Он доел всю рыбу, выбрал из вазы самое большое и самое красное яблоко и надкусил. Сладкий сок наполнил его рот. Марципан обожал фрукты и шоколад. Эти штуки всегда поднимали ему настроение. Всё было хорошо, кроме трупа. Этот труп был так некстати в его милой уютной квартире, среди дорогой мебели в стиле «модерн», на роскошном персидском ковре. Марципан налил в горсть ледяной минеральной воды и смочил себе лоб. Потом потёр толстыми указательными пальцами виски и макушку. Но это не помогло. В голову ничего путного не приходило. Пришла одна мысль, которая ужаснула его и заставила сменить халат на тонкий чёрный свитер и такие же брюки. Мысль была такая: «Усопший корреспондент наверняка раззвонил всем, куда и к кому он идёт. Ещё бы! Такая удача! Известный кинодеятель, в прошлом актёр, а в будущем писатель, друг гениального Григория Миллера Валентин Генералов целый час будет отвечать на вопросы какого-то студентика! Наверняка и родители, и сокурсники и коллеги по работе в курсе. Возможно, и адрес мой, и телефон дал? Он не вернётся домой с этого интервью, будь оно трижды неладно, и тогда его станут искать. Начнут звонить или, ещё хуже притащатся сюда. Бежать! Надо бежать! Пусть звонят. Пусть приходят. Пусть даже в милицию заявляют. Придут, а меня нет, – думал Марципан, уже в прихожей, натягивая при помощи рожка лакированные туфли с острыми носами и длинное кожаное пальто. – Где я? Куда и насколько уехал, неизвестно. Поеду на дачу, «залягу на дно», запрусь, ставни закрою. Как всё-таки умно, что там у меня полный холодильник еды. У меня и тут полный холодильник, и там. У меня такие запасы еды, что Ленинградскую блокаду пережить можно. Ничего, поживу недельку на даче, поработаю над мемуарами, погуляю, подышу воздухом. Авось, что-нибудь и придумается».
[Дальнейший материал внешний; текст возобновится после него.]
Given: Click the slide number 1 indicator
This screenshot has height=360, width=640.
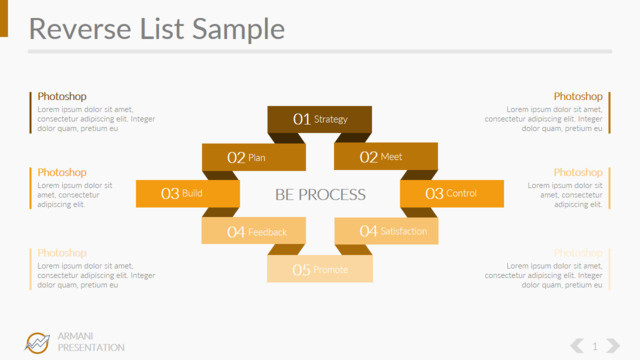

Марципан проверил содержимое бумажника, вернулся в комнату и бросил прощальный взгляд на бездыханное тело, прикрытое зелёным шёлком. Веснушчатый белобрысый румяный парнишка, едва отметивший восемнадцатилетие, был недвижим. «Дурак, – с сожалением подумал Марципан. – Не был бы дураком, не лежал бы сейчас тут…» Марципан быстрыми шагами вышел в прихожую, снял с крючка зонт, на случай дождя, надел чёрную кожаную кепочку, купленную в комплекте с пальто в одном из Лондонских шопов, и покинул квартиру.
Дом у Марципана был особенным. Он принадлежал Союзу кинематографистов и стоял напротив Мосфильма. В этом доме жили одни кинодеятели. Режиссёры, актёры, критики, художники… и просто работники Мосфильма.
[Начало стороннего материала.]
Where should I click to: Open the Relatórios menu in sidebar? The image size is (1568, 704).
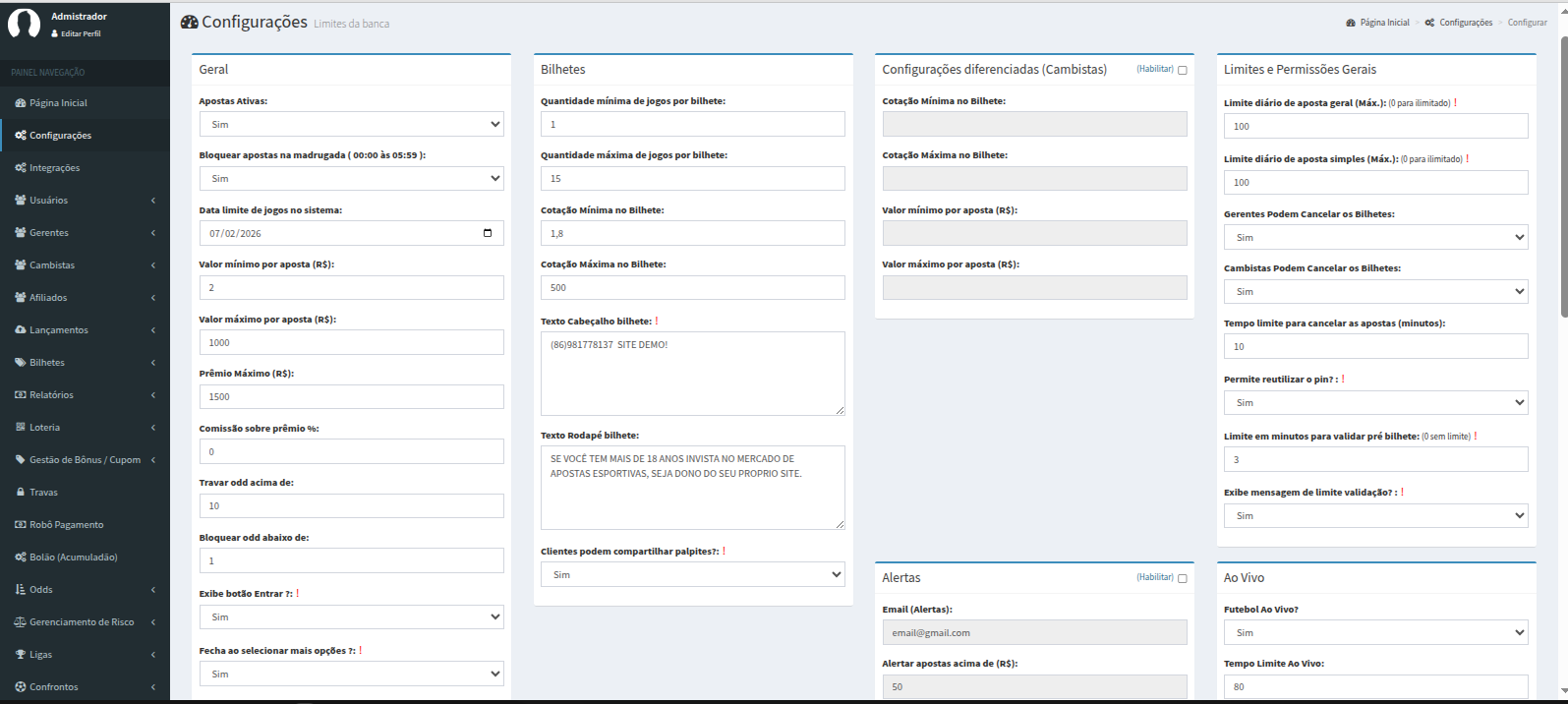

Восьмидесятилетний консьерж, дядя Ваня, знавший Марципана ещё молодым, вышел из застеклённой будки и озабоченно спросил:
– Валентин, это не у тебя жахнуло?
– У меня, – важно кивнул Марципан, изобразив на пухлом лице снисходительную улыбку. – Пустяки. Микроволновая печка взорвалась. Покупал, как японскую, а на деле…
– Нынче держи ухо востро, – поддержал разговор дядя Ваня. – Зазеваешься, сразу китайское дерьмо подсунут. Сам-то далёко?
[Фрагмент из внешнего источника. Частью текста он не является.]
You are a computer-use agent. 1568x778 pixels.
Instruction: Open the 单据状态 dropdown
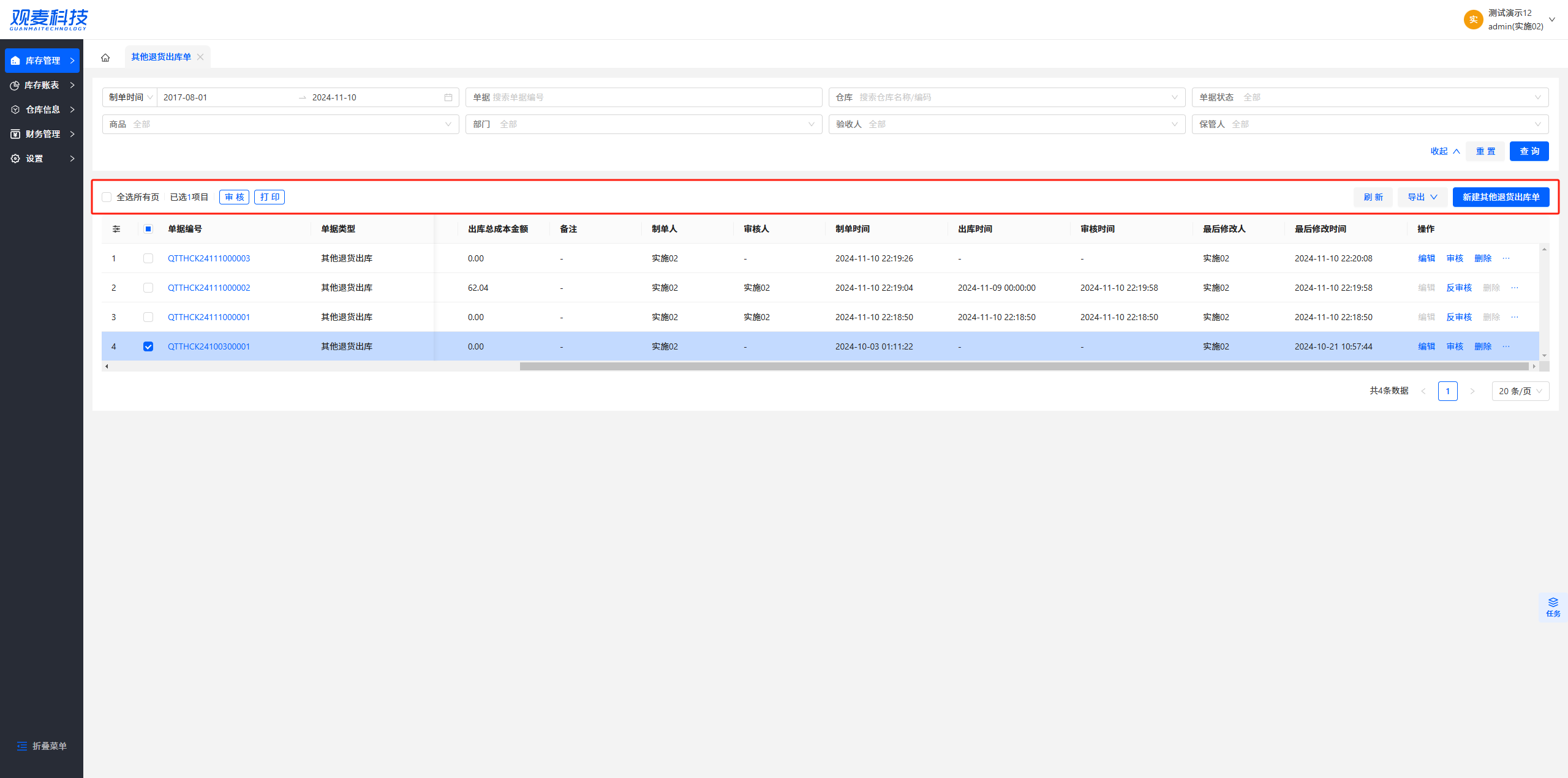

– Хочу прошвырнуться в Питер. По Эрмитажу соскучился, – Марципан состроил ямочки на щеках. Он твёрдо знал: улыбка при разговоре обязательна. Особенно с простым людом. Она располагает к тебе собеседника и заставляет верить каждому твоему слову. Последнее было ему особенно важно. В неотразимости своей улыбки Марципан не сомневался ни секунды. Он направился к выходу, но дядя Ваня вдруг задержал его:
– Постой, Валентин!
Марципан вздрогнул и вопросительно посмотрел на старика. «Ну, чего тебе ещё?» – говорил его взгляд.
– Парень к тебе давеча приходил. Он, что, ушёл? Я, было, прикорнул чуток, не видел.
– Ну, ты, дядя Ваня, даёшь! – раскатисто засмеялся Марципан. – Давно ушёл! Это был курьер из издательства. Принёс мне правку и откланялся. Я мемуары пишу. Про Гришу Миллера и вообще…
– Проспал, значит, – огорчился консьерж. – А мне ведь спать на посту не положено. Не говори никому, ладно? А то выгонят. Спишут по старости. То и дело грозятся.
– Не бойся, дядя Ваня, не скажу, – успокоил его Марципан. – Работай спокойно. Мы, жильцы, если что за тебя вступимся, в обиду не дадим.
Он вышел на улицу и вздохнул с облегчением. Старик ему поверил.